There is strong supporting evidence from earlier studies of the response of epidermal cell turgor to changes in D (prediction 1). For example, Fricke (1997) has shown that a sudden increase in D around a leaf causes a decline in epidermal cell turgor within 2 min, and this is matched by an equally fast decline in gs. Similarly, Mott & Franks (2001) showed an equally rapid decline in epidermal cell turgor in response to increased D. Clearly, the decline in epidermal cell turgor with increased D (Schulze 1993; Fricke 1997; Mott & Franks 2001) supports the first of the three model predictions. More direct evidence in support of the second prediction is the observed decline in guard cell turgor as the VPD of the air above the stomata was increased (Fig. 6). This also agrees with the conclusion of Nonami et al. (1990) who concluded that the decrease in transpiration rate observed in response to increasing D is the result of shortage of water supply to the guard cells from subsidiary cells.

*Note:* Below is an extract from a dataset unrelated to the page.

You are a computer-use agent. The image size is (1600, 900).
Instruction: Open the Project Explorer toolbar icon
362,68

Evidence supporting the third prediction is contained in Fig. 3, where it is shown that the three-phase response to gs was reduced to one or two phases when gc was increased. When the model is run with an increase in gc of 200% (data not shown) or 300% (Fig. 5), a collapse of the three phases to two phases is observed, and thus the impact of the observed increase in gc of approximately 250% resulting from treatment of leaves with the solvent mixture is in full agreement with model predictions. This collapse from three to two and one phases has been observed previously in droughted plants (Thomas & Eamus 1999). Data supporting the fourth prediction is presented in Fig. 4 and in the results of others (Aphalo & Jarvis 1991; Cole 1994; Eamus, Duff & Berryman 1995), where despite a constant D, gs declines with increasing temperature. This increase in temperatures causes increased cuticular transpiration (Fig. 4) and a reduction in water supply to the guard cell. The reduction in gs with increased temperature is not simply a stomatal response to increased Ci because Ci remained constant across the full range of temperatures (Fig. 4).

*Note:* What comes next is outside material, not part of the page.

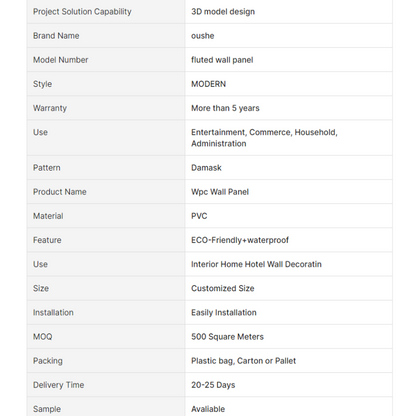Select the 'Damask' pattern value
Screen dimensions: 416x416
point(206,168)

In conclusion, experimental data derived from several independent methods and a mechanistic model of stomatal responses to D that involves cuticular transpiration and local water potential gradients within the epidermis show close agreement. Consequently, we conclude that a simple feedback loop from increased D to reduced stomatal aperture, via the influence of D on cuticular transpiration, and hence the ability of the epidermis to supply water to guard cells, is sufficient to explain the three-phase response of stomata to increasing D.